## [ASSIGNMENT]
Take every line of the material below that includes the string "computer" and copy it out.

__________________________________________________

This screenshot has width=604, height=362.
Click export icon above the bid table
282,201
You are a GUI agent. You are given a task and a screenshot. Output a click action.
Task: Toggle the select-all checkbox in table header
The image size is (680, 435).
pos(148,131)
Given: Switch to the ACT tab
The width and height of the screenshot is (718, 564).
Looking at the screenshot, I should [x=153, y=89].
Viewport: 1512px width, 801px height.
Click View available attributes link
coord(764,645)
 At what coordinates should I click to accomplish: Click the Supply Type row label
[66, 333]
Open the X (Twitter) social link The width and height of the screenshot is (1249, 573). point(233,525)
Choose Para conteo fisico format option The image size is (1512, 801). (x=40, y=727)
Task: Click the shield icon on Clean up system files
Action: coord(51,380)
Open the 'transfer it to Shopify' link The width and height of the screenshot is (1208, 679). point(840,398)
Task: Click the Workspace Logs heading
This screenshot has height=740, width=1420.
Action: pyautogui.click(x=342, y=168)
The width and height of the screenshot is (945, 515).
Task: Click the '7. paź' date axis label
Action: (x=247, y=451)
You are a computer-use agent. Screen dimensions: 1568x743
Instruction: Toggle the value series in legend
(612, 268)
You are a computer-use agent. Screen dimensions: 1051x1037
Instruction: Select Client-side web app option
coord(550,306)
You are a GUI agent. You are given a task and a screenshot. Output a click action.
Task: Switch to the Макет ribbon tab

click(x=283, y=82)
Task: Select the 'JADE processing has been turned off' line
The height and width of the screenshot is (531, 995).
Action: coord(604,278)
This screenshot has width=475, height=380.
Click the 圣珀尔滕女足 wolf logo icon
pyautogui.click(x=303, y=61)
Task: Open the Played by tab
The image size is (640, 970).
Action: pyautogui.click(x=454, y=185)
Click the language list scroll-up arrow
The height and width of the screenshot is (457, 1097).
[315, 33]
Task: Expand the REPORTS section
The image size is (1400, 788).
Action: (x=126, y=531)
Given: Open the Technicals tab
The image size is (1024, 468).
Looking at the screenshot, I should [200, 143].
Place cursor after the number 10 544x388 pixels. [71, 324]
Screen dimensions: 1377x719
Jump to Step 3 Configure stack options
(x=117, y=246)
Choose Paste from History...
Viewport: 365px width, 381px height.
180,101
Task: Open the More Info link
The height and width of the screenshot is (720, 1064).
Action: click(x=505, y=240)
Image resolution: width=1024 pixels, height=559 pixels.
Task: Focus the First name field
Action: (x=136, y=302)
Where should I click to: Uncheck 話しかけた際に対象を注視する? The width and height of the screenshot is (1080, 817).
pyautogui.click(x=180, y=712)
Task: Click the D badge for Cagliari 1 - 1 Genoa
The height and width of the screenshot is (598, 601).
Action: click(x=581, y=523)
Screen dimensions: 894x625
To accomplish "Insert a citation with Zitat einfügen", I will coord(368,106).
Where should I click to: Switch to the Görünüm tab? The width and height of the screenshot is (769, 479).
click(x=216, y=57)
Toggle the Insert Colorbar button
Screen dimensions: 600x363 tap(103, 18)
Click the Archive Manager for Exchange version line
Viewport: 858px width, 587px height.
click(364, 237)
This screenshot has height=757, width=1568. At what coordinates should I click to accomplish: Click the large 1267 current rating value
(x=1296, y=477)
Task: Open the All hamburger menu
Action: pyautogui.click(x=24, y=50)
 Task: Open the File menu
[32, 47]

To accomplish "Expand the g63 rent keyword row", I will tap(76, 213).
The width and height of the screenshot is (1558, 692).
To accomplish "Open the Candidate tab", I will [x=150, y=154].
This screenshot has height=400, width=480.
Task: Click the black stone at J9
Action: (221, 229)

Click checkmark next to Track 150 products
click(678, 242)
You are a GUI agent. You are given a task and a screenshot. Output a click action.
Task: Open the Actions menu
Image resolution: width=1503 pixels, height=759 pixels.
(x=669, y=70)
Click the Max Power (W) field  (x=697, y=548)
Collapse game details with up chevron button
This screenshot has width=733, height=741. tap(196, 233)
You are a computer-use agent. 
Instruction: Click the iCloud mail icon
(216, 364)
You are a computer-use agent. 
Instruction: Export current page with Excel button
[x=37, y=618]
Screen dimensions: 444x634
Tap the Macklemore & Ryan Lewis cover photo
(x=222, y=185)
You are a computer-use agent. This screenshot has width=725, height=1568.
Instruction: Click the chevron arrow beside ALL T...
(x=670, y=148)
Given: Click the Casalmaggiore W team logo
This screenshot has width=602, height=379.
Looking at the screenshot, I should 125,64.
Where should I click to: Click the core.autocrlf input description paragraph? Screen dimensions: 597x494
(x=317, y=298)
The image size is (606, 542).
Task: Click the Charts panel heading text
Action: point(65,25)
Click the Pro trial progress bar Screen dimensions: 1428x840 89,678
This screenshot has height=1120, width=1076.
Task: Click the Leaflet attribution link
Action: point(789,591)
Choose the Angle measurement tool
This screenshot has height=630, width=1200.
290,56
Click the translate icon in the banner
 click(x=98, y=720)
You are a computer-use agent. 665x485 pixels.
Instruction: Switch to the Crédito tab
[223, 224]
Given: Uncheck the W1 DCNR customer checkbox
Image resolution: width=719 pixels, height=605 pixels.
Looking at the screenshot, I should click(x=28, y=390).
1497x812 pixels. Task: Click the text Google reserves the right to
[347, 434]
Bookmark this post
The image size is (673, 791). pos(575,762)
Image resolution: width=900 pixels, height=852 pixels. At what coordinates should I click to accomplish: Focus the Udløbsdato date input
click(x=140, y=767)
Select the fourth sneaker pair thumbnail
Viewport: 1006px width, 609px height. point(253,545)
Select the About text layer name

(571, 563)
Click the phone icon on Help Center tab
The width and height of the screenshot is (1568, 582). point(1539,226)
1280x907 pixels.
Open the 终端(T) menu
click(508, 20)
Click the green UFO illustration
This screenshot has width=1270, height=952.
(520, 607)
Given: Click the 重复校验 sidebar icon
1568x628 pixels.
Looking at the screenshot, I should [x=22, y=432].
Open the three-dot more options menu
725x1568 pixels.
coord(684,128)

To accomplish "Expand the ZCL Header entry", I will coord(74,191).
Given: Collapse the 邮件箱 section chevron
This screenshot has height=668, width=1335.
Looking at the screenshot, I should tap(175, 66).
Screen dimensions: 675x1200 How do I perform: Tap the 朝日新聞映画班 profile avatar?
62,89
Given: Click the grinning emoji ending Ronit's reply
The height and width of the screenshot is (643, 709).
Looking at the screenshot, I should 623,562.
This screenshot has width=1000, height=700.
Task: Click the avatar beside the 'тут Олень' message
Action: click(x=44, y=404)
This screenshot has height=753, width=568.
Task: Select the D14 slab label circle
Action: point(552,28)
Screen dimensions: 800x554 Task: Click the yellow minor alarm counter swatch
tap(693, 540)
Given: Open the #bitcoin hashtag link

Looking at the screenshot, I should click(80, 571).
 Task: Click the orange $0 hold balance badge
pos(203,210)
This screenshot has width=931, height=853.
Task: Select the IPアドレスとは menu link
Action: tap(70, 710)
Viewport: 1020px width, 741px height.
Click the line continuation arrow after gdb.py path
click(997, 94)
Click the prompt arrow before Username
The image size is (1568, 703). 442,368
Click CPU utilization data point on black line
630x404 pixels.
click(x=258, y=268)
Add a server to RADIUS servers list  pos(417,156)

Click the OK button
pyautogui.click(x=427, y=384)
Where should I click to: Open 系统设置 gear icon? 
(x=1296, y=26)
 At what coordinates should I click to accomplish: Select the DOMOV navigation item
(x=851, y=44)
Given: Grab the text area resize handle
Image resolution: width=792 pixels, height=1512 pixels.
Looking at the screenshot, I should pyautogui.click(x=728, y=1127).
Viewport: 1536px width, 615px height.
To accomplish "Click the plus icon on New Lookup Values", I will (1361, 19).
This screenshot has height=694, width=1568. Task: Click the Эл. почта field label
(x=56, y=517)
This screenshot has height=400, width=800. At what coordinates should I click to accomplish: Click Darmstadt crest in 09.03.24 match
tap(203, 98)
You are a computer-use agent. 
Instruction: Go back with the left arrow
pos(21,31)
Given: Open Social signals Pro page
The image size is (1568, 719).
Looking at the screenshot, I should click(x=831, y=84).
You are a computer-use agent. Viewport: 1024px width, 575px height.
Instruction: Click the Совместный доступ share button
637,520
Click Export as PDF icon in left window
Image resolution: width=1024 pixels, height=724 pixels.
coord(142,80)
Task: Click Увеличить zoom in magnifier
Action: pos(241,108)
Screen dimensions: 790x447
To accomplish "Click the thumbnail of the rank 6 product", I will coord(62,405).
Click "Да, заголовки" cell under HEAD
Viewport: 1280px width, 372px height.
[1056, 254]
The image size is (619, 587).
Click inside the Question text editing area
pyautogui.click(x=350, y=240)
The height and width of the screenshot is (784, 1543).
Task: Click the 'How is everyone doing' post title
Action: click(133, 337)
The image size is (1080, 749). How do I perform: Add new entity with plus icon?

__________________________________________________

## [RESPONSE TO THE TASK]
You are a computer-use agent. Screen dimensions: 1568x743
You are a computer-use agent. Screen dimensions: 1051x1037
You are a computer-use agent. 
You are a computer-use agent. 
You are a computer-use agent. This screenshot has width=725, height=1568.
You are a computer-use agent. 665x485 pixels.
You are a computer-use agent. 
You are a computer-use agent. Viewport: 1024px width, 575px height.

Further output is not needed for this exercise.